Records from a pointing dataset

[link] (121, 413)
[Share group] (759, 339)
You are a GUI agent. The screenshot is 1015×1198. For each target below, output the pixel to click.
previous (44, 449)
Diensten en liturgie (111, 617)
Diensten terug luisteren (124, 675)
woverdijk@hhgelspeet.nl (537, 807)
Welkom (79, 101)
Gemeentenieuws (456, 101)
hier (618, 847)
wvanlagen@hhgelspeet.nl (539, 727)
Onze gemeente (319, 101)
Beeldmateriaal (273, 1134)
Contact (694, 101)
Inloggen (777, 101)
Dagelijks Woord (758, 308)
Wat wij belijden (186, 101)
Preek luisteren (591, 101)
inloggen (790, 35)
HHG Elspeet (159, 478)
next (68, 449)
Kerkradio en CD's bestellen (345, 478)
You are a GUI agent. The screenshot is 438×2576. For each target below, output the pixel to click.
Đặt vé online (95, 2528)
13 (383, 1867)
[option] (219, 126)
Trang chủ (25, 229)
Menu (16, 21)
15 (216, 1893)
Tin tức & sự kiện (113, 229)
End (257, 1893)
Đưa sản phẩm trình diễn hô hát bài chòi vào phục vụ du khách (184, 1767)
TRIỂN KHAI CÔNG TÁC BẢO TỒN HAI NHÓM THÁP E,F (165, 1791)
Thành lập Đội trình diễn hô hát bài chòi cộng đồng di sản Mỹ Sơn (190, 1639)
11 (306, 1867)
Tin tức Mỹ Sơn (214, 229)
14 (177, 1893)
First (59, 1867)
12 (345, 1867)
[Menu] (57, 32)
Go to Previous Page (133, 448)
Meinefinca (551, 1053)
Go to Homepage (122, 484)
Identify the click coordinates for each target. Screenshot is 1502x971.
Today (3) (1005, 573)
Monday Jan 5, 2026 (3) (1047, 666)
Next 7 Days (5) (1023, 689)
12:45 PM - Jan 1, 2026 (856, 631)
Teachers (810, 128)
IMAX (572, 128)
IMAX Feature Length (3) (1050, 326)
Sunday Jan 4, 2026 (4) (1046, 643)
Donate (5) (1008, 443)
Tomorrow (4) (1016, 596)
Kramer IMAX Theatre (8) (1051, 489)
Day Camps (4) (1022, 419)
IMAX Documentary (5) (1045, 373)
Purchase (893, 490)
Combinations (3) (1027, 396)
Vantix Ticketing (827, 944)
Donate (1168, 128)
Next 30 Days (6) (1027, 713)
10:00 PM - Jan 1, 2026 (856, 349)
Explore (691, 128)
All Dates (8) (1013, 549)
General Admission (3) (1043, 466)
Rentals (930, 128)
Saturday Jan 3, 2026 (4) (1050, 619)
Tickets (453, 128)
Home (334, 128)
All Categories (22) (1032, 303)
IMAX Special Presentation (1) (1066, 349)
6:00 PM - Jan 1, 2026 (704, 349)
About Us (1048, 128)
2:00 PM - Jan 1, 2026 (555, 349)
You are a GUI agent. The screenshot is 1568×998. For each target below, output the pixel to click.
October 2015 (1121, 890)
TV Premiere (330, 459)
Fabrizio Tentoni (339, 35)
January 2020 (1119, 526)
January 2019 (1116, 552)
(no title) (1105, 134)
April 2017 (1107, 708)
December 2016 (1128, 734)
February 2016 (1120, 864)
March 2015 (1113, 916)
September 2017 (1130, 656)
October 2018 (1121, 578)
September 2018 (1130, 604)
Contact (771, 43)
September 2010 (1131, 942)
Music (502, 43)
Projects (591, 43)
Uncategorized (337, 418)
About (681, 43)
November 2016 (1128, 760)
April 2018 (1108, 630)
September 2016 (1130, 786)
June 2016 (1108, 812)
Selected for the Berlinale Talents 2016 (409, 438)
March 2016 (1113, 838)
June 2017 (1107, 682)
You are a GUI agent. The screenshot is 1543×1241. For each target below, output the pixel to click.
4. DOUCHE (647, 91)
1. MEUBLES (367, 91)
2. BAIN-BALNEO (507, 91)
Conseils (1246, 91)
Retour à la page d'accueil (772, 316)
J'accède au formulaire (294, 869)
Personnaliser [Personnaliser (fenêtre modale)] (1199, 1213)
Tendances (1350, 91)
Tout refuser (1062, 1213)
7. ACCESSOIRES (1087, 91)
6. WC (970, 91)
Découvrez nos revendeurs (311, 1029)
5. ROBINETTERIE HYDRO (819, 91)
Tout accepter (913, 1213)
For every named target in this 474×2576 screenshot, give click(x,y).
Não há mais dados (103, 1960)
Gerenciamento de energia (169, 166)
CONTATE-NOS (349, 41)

REQUIREMENT ->
Copy the part of the entries that opens with the line containing "Inloggen (777, 101)" and closes with the line containing "Projects (591, 43)", both lines included. Multiply each x and y coordinate in the answer pairs by 0.4 and round to whole numbers, halves up, leaving every other number and all other text unchanged.

SOLUTION FOR THIS EXERCISE ->
Inloggen (311, 40)
Dagelijks Woord (303, 123)
Wat wij belijden (74, 40)
Preek luisteren (236, 40)
inloggen (316, 14)
HHG Elspeet (64, 191)
next (27, 180)
Kerkradio en CD's bestellen (138, 191)
You are a GUI agent. The screenshot is 438×2576. For each target below, output the pixel to click.
Đặt vé online (38, 1011)
13 (153, 747)
[option] (88, 50)
Trang chủ (10, 92)
Menu (6, 8)
15 (86, 757)
Tin tức & sự kiện (45, 92)
End (103, 757)
Đưa sản phẩm trình diễn hô hát bài chòi vào phục vụ du khách (74, 707)
TRIỂN KHAI CÔNG TÁC BẢO TỒN HAI NHÓM THÁP E,F (66, 716)
Thành lập Đội trình diễn hô hát bài chòi cộng đồng di sản Mỹ Sơn (76, 656)
11 (122, 747)
Tin tức Mỹ Sơn (86, 92)
14 (71, 757)
First (24, 747)
12 (138, 747)
[Menu] (23, 13)
Go to Previous Page (53, 179)
Meinefinca (220, 421)
Go to Homepage (49, 194)
Identify the click coordinates for each target. Screenshot is 1502x971.
Today (3) (402, 229)
Monday Jan 5, 2026 (3) (419, 266)
Next 7 Days (5) (409, 276)
12:45 PM - Jan 1, 2026 (342, 252)
Teachers (324, 51)
IMAX (229, 51)
IMAX Feature Length (3) (420, 130)
Sunday Jan 4, 2026 (4) (418, 257)
Donate (5) (403, 177)
Tomorrow (4) (406, 238)
Kramer IMAX Theatre (8) (420, 196)
Day Camps (4) (409, 168)
IMAX Documentary (5) (418, 149)
Purchase (357, 196)
Combinations (3) (411, 158)
Vantix Ticketing (331, 378)
Donate (467, 51)
Next 30 Days (6) (411, 285)
10:00 PM - Jan 1, 2026 (342, 140)
Explore (276, 51)
All Dates (8) (405, 220)
General Admission (3) (417, 186)
Rentals (372, 51)
Saturday Jan 3, 2026 (4) (420, 248)
Tickets (181, 51)
Home (134, 51)
All Categories (22) (413, 121)
IMAX Special Presentation (1) (426, 140)
6:00 PM - Jan 1, 2026 (282, 140)
About Us (419, 51)
2:00 PM - Jan 1, 2026 (222, 140)
You are a GUI agent. The screenshot is 1568×998. For each target below, output the pixel to click.
October 2015 (448, 356)
TV Premiere (132, 184)
Fabrizio Tentoni (136, 14)
January 2020 (448, 210)
January 2019 (446, 221)
(no title) (442, 54)
April 2017 (443, 283)
December 2016 (451, 294)
February 2016 (448, 346)
March 2015 (445, 366)
September 2017 (452, 262)
October 2018 (448, 231)
September 2018 (452, 242)
Contact (308, 17)
September 2010 (452, 377)
Music (201, 17)
Projects (236, 17)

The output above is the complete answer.